5.5 Catch rates in Bangweulu compared with other African fisheries.

A comparison of catch rates from different other water bodies in Africa (Table 12) shows that in general the catch rates in Bangweulu are low in terms of weight, but high in terms of numbers compared to the other systems. It should be noted that the data from Lake Kariba are from an unfished locality (Zimbabwean side) and from an intensely fished area (Zambian side) (see also Kolding, Musando and Songore this volume, 2003). The CPUE by weight in the experimental multi-filament gillnets in Bangweulu is higher than in Lake Kariba (Zambian side) which is a heavily fished system, but lower than the heavily fished Lake Mweru and the unfished Zimbabwean side of Lake Kariba. The CPUE by number, however, is among the highest of all the other systems and correspondingly the mean weight of the fish, 30 g in the multi-filament nets, is the lowest. This demonstrates the small average size of the fish in Lake Bangweulu as already seen from the biomass-size distribution (Figure 8). Differences in mean size may not be directly comparable between a swamp and an open lake ecosystem. The Okavango Delta, however, should in many ways be an ecosystem comparable with the Bangweulu swamps and here the catch rates in the Lundgren nets are among the highest of the different systems. In contrast to Bangweulu, the Okavango Delta is very lightly exploited (Mosepele, 2000) and this could be a reason for the higher catch rates and higher mean weight. On the other hand, the Okavango River in Namibia is generally highly exploited, and here the catch rates are slightly lower than in the Bangweulu swamps, although the mean weights are higher (Table 12).

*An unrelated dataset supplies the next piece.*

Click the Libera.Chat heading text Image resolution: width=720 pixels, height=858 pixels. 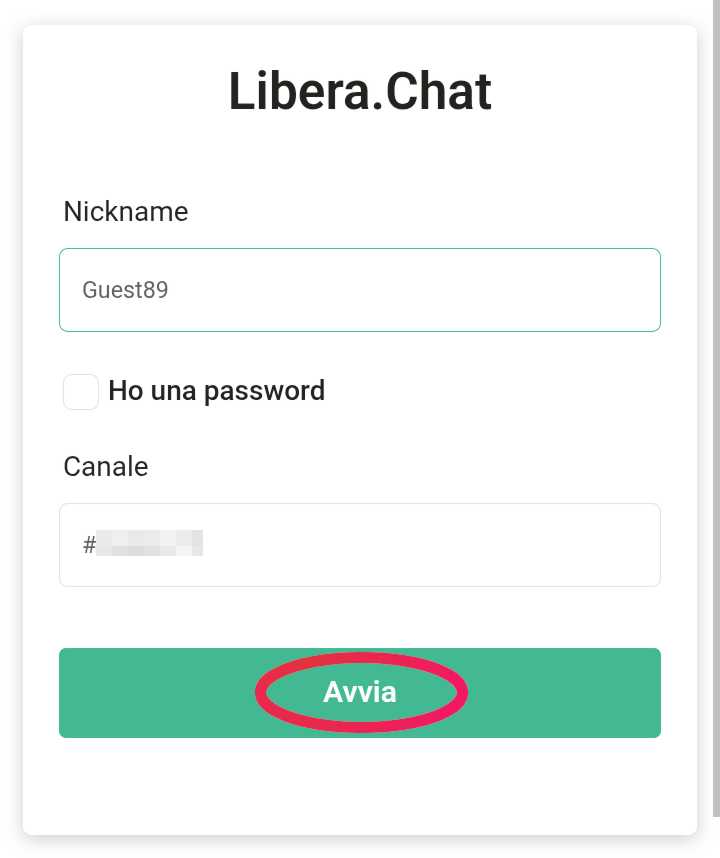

TABLE 12. Comparison of catch rates (mean ± SE) for different water bodies in Africa using similar experimental, monofilament (Lundgren) gillnets (42 x 1.5 m) and standardiszed multifilament experimental gillnets (45 x 2 m). Sources: Lutembwe, Mukungwa and Kang’ombe (Fjälling and Fürst, 1991). Kariba, Zimbabwian side (= unfished) (Karenge, 1992 and Sanyanga, 1996), Kariba, Zambian side (= fished) (Musando 1996), Lake Ziway (Gelchu 1999), Okavango Delta, Botswana (Mosepele 2000 and Mmopelwa unpublished), Khashm El-Girba (Salih 1994), Mweru-Luapula (van Zwieten and Kapasa, 1996), Okavango River, Namibia (Hay et al., 2000). As the CPUE is obtained with similar standardiszed gillnets (same twine, mesh sizes and gear area), the values are comparable as indices of the fish abundance in the different systems.